Task directions —
In the personal post about struggling at work, what did the writer's old manager say about the key person's behavior?

[Document passage — start]

I'm not gonna lie, I've been struggling a bit. Yes, I remind myself of all that I have to be thankful for everyday.
But I have to say, a lot has been going on over here. No, nothing too monumental or life altering (thank goodness!) but enough that I have been struggling to process it all and it continues to take up space in my brain. And wrestling with how I should handle some of the things.
Work things. Like a lack of communication from a key person. Well, that's not quite right. It's not so much a "lack" of communication and more of a "refusal" to communicate. In all my years, both here and elsewhere, I've never run across such a situation. Whenever I point out the obvious, it's laughed off. As is everything else. It's like this person not only doesn't value me or appreciate what I am capable of and thinks it's all a joke. To be honest, this is probably the not the biggest thing that I've been wrestling with over here but it is a biggie considering that I have to deal with this on a daily basis. The icing on the cake? Being told by my old manager that this behavior will not change any time soon and that there is nothing he can really do about it.

[Document passage — finish]
[Raw data — start]

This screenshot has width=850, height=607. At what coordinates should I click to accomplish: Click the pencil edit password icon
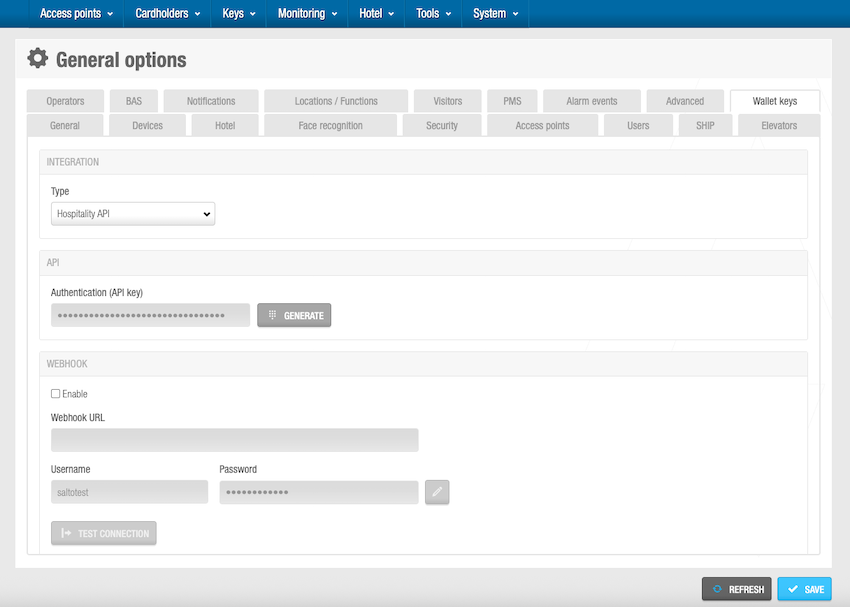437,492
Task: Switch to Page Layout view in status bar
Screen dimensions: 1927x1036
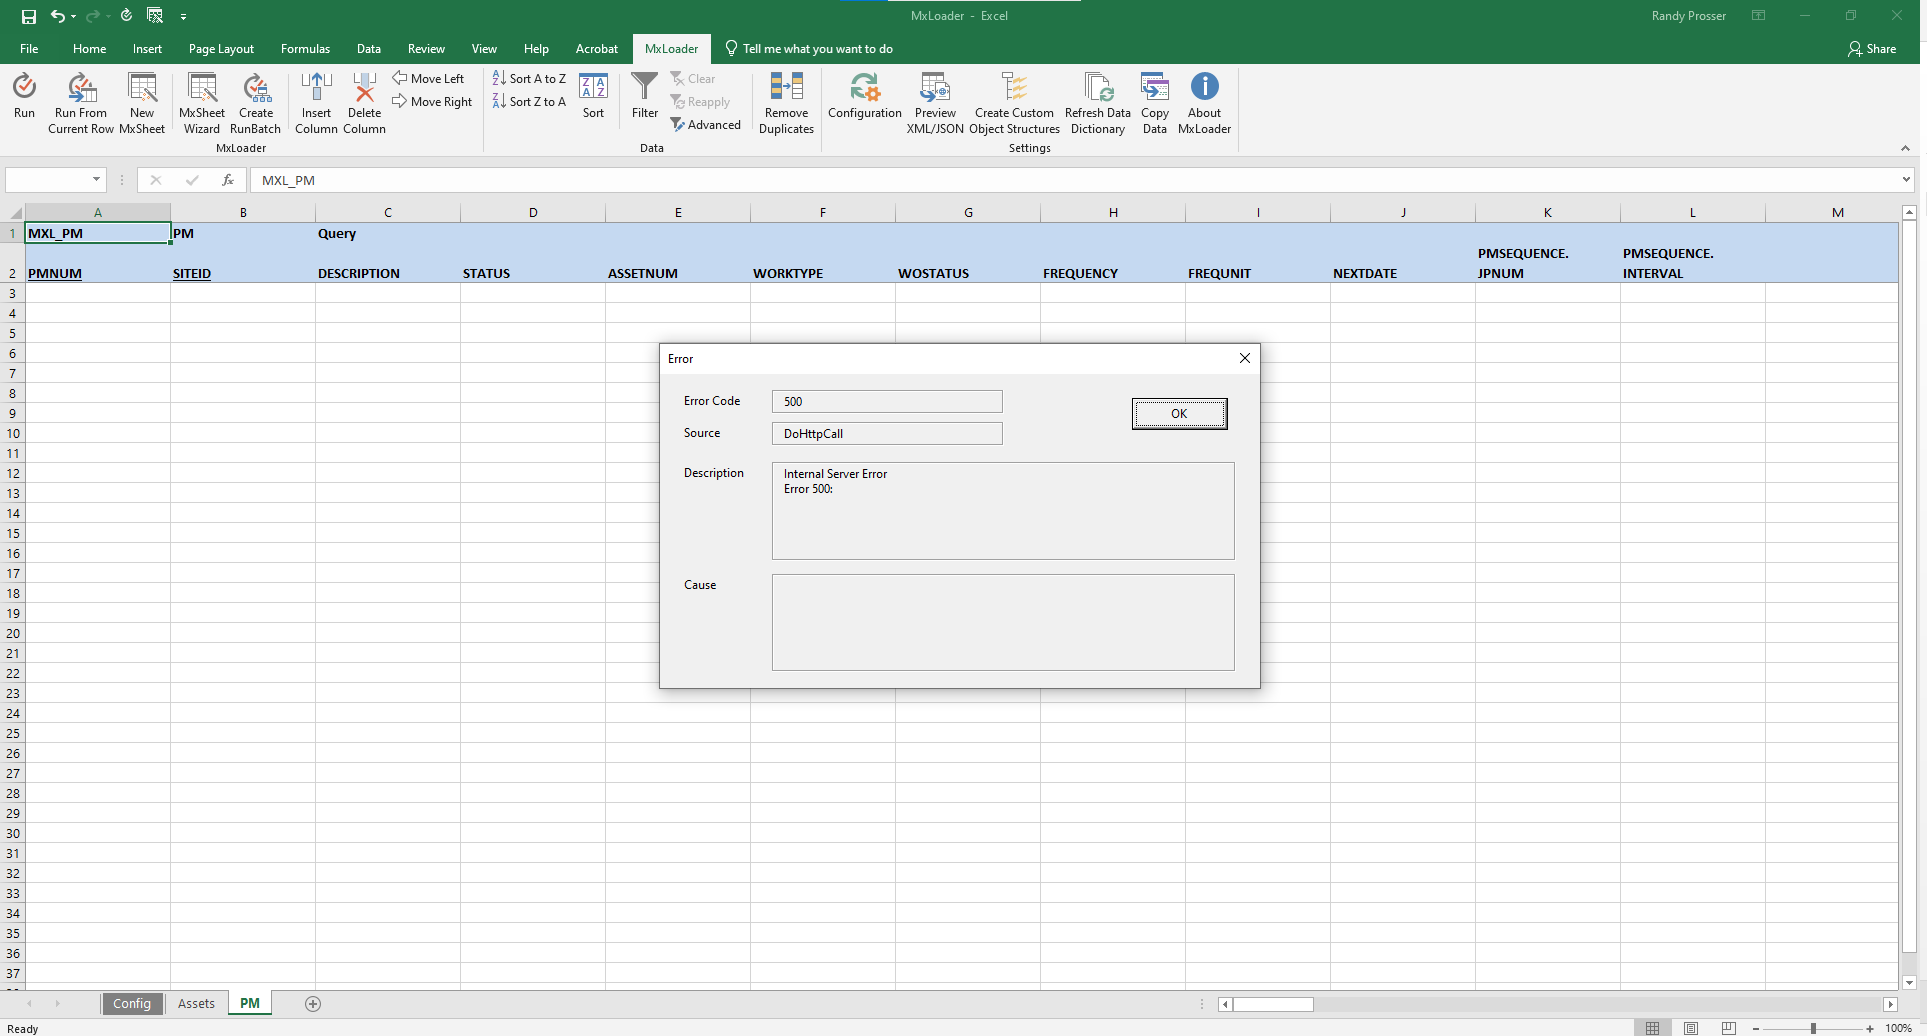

[Raw data — finish]

Reply —
He said the behavior will not change any time soon and that there is nothing he can really do about it.